More concerning is IRFC's ROE of 12.26%, which lags substantially behind PFC's 19.53% and REC's 20.27%. This divergence suggests that investors are paying a premium for IRFC's monopolistic position in railway financing without receiving commensurate returns. The company's dividend yield of 1.29% also trails peers, with REC offering 5.16% and PFC providing 3.57%.

























































Company P/E Ratio P/BV Ratio ROE (%) Div Yield (%) Debt/Equity
IRFC 24.39 2.99 12.26 1.29 7.44
Power Fin. Corpn. 5.39 1.11 19.53 3.57 8.25
REC Ltd 5.77 1.24 20.27 5.16 6.33
HUDCO 16.19 2.51 15.08 2.27 5.97
Indian Renewable 25.18 4.23 16.78 0.00 6.31



The valuation disconnect becomes even more apparent when examining growth metrics. IRFC's five-year sales CAGR of 13.10% aligns closely with its EBIT growth of 13.08%, indicating limited operating leverage. Meanwhile, the company's PEG ratio of 6.89 suggests investors are paying nearly seven times the growth rate, well above the threshold of 1.0 typically considered reasonable for growth stocks.



Valuation Analysis: Expensive Across Multiple Metrics



IRFC's current valuation of ₹124.80 per share appears stretched across multiple parameters. The stock trades at a P/E ratio of 24.39x, significantly above the sector median and its own historical averages. With earnings per share of ₹5.12 (annualised based on latest quarter), the company commands a premium that seems unjustified given its moderate growth profile and below-average ROE.



The price-to-book ratio of 2.99x implies that investors are paying nearly three times the company's net asset value, despite ROE hovering around 12%. This valuation appears particularly expensive when considering that book value represents tangible assets and receivables from Indian Railways. Enterprise value multiples paint a similar picture, with EV/EBITDA at 20.89x and EV/Sales at 20.76x, both indicating premium pricing.




Valuation Dashboard




P/E Ratio (TTM)

24.39x



Price-to-Book

2.99x



Dividend Yield

1.29%



PEG Ratio

6.89x





The stock's 52-week range of ₹108.05 to ₹166.85 highlights the volatility investors have experienced. Currently trading 25.20% below its 52-week high, the stock has retraced significantly from peak valuations. However, even at current levels, fundamental metrics suggest limited margin of safety. The company's overall valuation grade remains "EXPENSIVE," indicating that downside risks outweigh potential upside at prevailing prices.

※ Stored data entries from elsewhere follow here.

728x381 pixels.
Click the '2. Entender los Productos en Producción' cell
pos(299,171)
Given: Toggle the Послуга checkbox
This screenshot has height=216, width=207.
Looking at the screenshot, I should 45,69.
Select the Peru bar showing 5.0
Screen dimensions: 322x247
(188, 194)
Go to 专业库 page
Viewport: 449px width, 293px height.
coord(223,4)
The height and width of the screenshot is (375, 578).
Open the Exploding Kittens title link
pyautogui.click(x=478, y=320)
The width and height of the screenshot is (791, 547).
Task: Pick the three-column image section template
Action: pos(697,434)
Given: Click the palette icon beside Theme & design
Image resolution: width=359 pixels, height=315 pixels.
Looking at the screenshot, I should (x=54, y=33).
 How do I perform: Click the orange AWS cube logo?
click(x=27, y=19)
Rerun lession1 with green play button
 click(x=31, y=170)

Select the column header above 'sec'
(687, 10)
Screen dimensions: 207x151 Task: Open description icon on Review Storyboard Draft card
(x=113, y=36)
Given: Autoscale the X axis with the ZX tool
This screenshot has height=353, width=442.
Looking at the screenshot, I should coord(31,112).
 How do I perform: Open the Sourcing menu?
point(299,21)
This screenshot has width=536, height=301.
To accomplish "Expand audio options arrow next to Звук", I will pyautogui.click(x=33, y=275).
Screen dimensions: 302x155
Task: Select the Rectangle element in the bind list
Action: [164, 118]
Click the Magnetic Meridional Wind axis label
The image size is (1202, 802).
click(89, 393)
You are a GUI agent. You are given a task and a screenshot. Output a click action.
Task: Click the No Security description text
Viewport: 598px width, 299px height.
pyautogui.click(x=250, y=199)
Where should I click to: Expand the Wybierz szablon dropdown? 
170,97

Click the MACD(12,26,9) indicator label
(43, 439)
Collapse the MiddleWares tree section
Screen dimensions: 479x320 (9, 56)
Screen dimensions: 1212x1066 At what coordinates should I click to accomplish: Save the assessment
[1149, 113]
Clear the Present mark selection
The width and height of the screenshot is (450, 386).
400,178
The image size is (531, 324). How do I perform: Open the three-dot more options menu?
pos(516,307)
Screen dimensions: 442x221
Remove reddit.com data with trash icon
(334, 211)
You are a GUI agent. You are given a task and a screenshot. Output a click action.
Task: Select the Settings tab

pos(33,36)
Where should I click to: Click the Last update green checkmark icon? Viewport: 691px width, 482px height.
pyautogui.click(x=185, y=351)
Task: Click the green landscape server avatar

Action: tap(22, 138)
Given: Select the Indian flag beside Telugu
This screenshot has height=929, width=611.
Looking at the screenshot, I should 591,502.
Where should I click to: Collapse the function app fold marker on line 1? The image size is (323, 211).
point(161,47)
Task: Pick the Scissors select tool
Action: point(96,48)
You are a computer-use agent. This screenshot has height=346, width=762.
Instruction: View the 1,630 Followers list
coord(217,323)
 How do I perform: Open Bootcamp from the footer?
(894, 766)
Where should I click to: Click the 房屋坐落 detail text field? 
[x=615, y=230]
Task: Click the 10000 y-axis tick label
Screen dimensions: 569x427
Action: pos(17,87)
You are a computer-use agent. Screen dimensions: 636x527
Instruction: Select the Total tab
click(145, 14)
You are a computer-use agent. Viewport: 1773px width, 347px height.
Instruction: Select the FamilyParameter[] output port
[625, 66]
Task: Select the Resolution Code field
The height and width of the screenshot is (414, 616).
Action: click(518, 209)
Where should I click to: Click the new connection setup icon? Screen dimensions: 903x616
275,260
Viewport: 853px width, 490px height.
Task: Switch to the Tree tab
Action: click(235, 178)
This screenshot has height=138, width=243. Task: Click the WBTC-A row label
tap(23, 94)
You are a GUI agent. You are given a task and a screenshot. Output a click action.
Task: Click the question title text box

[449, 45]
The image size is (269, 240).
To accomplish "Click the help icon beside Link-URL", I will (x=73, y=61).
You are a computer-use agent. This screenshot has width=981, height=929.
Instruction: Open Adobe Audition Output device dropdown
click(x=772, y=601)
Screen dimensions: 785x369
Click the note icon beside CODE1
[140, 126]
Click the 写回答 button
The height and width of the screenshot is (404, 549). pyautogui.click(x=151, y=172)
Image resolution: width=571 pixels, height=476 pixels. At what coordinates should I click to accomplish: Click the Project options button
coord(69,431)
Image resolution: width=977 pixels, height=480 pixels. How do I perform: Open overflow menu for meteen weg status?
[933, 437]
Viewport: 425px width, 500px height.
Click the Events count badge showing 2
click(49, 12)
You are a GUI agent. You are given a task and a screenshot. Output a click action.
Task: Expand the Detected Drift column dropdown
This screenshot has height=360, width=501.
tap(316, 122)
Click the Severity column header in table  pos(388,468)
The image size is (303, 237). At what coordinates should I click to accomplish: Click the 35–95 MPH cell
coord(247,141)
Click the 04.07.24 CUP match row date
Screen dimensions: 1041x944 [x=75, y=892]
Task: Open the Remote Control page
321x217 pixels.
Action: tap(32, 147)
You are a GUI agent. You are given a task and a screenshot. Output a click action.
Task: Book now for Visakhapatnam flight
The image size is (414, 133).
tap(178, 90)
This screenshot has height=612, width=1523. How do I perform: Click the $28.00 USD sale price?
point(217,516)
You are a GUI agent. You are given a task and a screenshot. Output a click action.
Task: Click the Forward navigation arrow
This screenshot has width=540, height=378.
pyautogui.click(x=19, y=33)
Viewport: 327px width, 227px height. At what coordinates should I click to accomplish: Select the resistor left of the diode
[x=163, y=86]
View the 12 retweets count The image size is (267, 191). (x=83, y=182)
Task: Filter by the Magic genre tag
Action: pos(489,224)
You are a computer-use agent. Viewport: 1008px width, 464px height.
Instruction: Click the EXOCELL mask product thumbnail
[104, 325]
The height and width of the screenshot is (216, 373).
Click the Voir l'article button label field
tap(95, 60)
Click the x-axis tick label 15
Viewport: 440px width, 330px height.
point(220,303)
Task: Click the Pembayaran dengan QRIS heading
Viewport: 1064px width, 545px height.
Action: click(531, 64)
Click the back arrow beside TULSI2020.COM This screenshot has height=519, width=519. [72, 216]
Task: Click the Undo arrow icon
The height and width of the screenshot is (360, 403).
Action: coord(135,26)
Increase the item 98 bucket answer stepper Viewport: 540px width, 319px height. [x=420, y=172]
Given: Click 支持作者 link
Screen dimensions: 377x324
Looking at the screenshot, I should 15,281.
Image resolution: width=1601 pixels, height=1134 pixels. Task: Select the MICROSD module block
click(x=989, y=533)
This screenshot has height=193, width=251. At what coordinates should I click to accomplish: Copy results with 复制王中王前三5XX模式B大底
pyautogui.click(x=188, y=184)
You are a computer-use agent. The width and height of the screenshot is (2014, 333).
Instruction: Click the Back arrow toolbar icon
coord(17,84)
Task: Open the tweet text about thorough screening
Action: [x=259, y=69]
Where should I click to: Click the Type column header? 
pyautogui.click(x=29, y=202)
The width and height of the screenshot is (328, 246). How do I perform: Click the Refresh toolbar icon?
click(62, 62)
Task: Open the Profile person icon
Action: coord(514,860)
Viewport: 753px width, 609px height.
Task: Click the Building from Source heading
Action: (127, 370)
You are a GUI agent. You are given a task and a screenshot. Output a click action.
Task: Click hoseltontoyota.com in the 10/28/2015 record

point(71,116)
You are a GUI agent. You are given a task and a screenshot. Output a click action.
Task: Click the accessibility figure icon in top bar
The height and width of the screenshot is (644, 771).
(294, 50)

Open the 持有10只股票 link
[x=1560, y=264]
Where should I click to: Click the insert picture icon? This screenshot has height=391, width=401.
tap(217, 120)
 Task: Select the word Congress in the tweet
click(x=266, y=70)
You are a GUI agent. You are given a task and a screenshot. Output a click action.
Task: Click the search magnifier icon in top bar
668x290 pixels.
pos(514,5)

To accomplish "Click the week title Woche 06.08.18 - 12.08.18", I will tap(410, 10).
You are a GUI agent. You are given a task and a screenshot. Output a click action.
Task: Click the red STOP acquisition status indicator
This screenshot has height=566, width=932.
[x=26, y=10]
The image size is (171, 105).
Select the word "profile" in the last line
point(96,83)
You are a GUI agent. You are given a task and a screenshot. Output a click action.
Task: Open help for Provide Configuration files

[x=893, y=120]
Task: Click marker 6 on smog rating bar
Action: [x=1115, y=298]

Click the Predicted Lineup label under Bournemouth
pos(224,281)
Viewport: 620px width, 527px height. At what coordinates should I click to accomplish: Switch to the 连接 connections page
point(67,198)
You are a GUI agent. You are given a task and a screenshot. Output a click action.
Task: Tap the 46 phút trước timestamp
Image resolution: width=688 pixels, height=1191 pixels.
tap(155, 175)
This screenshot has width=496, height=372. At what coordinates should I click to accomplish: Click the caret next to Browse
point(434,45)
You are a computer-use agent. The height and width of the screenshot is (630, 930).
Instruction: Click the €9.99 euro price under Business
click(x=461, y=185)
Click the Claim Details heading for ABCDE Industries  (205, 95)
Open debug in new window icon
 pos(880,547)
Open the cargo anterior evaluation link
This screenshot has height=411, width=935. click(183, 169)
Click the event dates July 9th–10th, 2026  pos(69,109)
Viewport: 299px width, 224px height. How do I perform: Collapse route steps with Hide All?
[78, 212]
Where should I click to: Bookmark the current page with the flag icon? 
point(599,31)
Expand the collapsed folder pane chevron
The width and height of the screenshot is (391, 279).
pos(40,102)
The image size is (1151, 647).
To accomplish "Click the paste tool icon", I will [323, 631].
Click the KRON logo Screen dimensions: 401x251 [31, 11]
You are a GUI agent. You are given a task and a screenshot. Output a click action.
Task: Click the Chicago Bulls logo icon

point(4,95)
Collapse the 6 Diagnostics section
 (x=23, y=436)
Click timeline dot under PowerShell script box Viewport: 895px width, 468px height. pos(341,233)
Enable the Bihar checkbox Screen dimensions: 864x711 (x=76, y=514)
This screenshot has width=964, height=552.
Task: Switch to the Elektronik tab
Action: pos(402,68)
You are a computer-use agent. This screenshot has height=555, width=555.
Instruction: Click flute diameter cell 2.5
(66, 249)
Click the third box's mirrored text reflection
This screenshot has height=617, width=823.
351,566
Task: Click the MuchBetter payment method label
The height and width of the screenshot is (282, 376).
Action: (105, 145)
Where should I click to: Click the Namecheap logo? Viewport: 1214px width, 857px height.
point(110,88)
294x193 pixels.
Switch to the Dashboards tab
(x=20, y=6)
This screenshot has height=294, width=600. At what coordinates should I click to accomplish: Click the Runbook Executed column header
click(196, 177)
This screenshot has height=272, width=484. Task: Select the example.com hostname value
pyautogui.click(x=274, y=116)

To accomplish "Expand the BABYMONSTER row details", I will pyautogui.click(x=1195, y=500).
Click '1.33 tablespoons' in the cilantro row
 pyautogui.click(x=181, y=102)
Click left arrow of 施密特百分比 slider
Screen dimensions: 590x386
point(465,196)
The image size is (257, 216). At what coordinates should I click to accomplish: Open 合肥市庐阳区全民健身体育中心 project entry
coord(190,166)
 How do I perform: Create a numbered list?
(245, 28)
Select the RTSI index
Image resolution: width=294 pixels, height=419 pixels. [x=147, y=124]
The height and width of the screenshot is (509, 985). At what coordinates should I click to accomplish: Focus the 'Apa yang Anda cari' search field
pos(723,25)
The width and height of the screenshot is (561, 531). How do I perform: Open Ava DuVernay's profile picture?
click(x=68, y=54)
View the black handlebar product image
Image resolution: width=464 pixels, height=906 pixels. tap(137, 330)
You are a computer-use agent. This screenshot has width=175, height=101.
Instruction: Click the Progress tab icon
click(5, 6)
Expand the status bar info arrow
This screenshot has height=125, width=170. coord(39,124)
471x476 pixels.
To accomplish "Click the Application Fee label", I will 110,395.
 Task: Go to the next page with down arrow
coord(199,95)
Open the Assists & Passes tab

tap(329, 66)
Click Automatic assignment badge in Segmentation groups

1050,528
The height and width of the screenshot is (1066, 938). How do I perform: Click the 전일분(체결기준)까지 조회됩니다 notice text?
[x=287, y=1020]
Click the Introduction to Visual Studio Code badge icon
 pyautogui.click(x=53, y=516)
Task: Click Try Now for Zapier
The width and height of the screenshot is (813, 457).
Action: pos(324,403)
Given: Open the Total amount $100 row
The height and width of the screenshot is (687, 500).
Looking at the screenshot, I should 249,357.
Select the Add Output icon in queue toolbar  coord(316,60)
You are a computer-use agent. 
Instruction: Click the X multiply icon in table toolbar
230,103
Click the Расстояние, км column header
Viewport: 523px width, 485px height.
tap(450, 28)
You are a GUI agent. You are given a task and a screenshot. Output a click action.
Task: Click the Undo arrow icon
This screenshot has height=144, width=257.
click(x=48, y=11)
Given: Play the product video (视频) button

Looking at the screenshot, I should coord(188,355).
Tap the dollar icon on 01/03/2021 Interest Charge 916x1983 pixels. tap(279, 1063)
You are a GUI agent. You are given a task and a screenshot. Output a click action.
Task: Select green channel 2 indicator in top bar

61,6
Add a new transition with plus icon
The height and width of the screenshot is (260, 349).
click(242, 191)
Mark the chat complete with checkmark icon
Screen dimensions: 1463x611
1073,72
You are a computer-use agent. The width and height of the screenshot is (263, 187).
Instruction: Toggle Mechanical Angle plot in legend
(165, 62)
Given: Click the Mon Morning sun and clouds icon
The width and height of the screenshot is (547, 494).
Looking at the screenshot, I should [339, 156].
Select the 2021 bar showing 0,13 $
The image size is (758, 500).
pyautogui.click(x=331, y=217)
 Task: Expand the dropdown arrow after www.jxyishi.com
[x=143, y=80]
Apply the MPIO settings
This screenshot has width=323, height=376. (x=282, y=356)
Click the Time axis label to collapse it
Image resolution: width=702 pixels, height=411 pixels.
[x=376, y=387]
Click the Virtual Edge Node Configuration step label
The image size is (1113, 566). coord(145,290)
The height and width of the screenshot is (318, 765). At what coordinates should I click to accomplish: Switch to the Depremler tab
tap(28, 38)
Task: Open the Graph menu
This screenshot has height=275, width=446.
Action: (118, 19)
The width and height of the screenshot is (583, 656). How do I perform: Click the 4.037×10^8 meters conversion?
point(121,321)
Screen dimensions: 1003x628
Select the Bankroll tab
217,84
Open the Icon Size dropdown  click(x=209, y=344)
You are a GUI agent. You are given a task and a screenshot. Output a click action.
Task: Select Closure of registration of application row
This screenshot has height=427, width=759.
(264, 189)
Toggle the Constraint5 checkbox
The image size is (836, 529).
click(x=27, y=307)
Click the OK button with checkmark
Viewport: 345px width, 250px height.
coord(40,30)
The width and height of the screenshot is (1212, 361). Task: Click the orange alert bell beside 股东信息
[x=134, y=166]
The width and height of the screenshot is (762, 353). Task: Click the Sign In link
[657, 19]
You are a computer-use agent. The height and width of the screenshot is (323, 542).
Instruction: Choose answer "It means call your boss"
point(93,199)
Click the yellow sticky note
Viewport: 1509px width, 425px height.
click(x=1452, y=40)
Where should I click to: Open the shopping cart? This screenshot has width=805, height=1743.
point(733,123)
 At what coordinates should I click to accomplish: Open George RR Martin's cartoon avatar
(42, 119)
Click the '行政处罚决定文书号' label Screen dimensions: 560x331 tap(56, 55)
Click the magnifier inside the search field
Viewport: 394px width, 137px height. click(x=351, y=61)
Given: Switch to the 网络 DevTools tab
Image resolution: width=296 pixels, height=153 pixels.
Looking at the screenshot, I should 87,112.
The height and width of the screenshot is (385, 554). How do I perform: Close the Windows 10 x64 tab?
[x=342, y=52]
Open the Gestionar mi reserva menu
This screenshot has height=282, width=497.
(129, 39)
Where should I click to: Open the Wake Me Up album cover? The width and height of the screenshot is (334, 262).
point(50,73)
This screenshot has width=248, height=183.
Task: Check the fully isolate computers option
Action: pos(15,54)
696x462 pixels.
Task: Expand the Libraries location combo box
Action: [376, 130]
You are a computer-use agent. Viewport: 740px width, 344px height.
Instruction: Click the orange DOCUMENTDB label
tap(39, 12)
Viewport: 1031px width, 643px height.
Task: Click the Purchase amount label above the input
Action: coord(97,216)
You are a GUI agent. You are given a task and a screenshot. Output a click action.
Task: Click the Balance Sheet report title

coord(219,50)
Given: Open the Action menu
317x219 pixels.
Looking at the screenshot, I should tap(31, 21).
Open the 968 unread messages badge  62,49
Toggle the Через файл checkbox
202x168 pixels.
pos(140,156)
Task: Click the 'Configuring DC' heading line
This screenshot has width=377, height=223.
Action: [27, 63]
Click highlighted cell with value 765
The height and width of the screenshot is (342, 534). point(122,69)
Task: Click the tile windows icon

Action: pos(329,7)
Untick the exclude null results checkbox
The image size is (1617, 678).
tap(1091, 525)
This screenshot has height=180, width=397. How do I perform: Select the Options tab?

Shareholding Pattern: Stable Government Control, Limited Institutional Interest



IRFC's shareholding structure reflects its status as a government-owned entity, with promoter holding remaining rock-solid at 86.36% over the past five quarters. The President of India, acting through the Ministry of Railways, maintains this dominant stake, providing stability but limiting free float availability for institutional and retail investors.



More concerning is the declining interest from foreign institutional investors (FIIs), whose holdings have steadily decreased from 1.11% in June 2024 to 0.93% in June 2025. This represents a 16.22% reduction in FII stake over four quarters, suggesting waning confidence amongst sophisticated international investors. Mutual fund holdings have also remained anaemic at just 0.25%, with minimal conviction from domestic fund managers.

































































Investor Category Jun'25 Mar'25 Dec'24 Sep'24 QoQ Change
Promoter 86.36% 86.36% 86.36% 86.36% 0.00%
FII 0.93% 0.98% 1.01% 1.09% -0.05%
Mutual Funds 0.25% 0.21% 0.24% 0.15% +0.04%
Insurance 1.15% 1.08% 0.95% 0.88% +0.07%
Other DII 0.06% 0.05% 0.05% 0.05% +0.01%
Non-Institutional 11.24% 11.32% 11.39% 11.46% -0.08%



Insurance companies have shown marginal interest, increasing their stake from 0.88% in September 2024 to 1.15% in June 2025. However, total institutional holdings of just 2.19% indicate limited conviction from professional money managers. The number of FIIs holding the stock declined from 122 to 117 quarter-on-quarter, whilst mutual fund participation increased marginally from 20 to 22 schemes. This lukewarm institutional interest contrasts sharply with the retail enthusiasm that drove the stock to ₹166.85 earlier in the year.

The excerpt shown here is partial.